Electronic – Receiver understanding FSK bandwidth

communicationfskwireless

I have a small doubt in a one way wireless communication. If I am using a receiver chip to demodulate an FSK signal. How does the receiver understands, which frequency to listen to? For example, I have a central frequency of 2.4 GHz and my FSK operates at "2.4Ghz + X Hz" and "2.4Ghz – X Hz". How does the receiver now knows that it has to demodulate "2.4Ghz + X Hz" and not some "2.4Ghz + Y Hz" or "2.4Ghz + Z Hz"?
Similar doubt in OOK modulation as for a "1" I can send 10 pulses or 50 pulses. How will the receiver know that it is representing "1" and not "11111"?

Best Answer

With FSK the receiver locks on to the carrier frequency. You tune it in to that frequency, and a PLL locks on to it. As the carrier frequency changes so the PLL has to change to compensate. That change that it has to make is basically the demodulation and is output as the resultant signal for you to use.

The receiver will, of course, have a finite range in which the carrier frequency can vary - if it goes outside that range it won't detect it. It's basically the "channel width" and is why a frequency spectrum is normally split into a number of specific frequency channels or buckets. As long as your frequency stays within that channel it will be demodulated by the receiver.

For instance, normal FM radio has channels typically at 0.2MHz steps, which means a carrier has +/- 100kHz range it can deviate within and still be considered part of the channel. Of course it's good to have a bit of a gutter between them to separate channels, so typically only maybe 80% of the channel width is utilized to prevent interference between adjacent channels.

As for OOK, it's purely down to how you interpret it.
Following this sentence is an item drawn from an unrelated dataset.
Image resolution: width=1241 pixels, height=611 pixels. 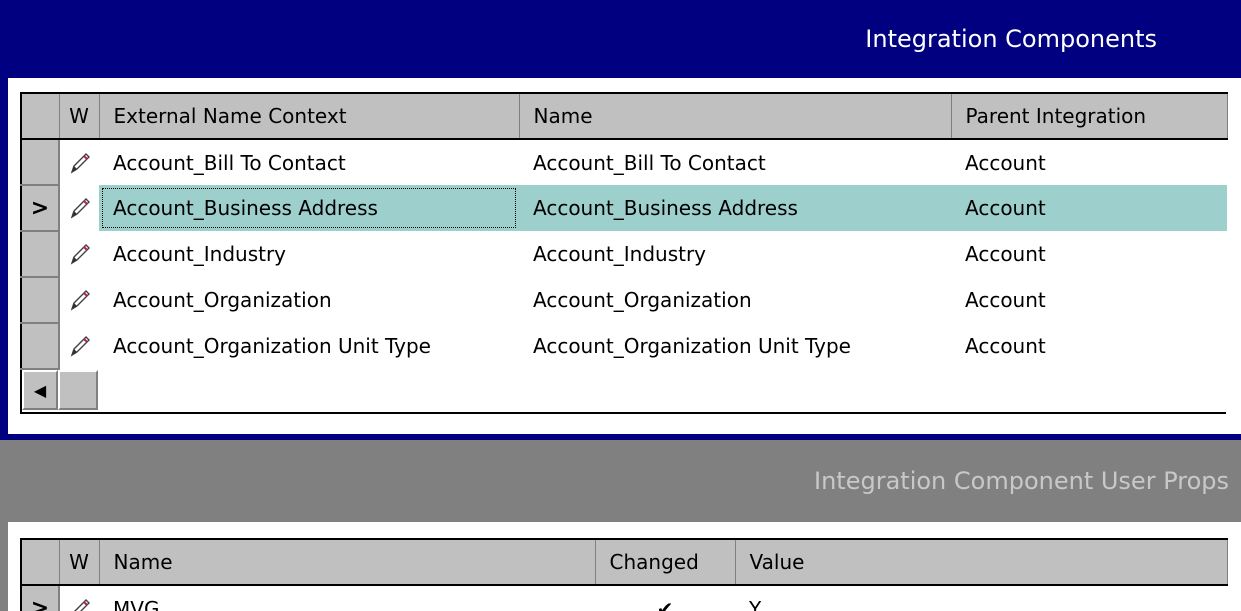 I want to click on cell-name: MVG, so click(x=347, y=598).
The receiver itself just demodulates the signal into on and off, and it's up to you to time how long each is and decide if it's a 1 or a 0. Just like a UART, both ends have to agree on a baud rate, and stick to it.

There are of course ways of encoding a clock signal into the OOK signal, and that can be recovered at the receiver's end, such as Manchester Coding, 8b/10b, etc.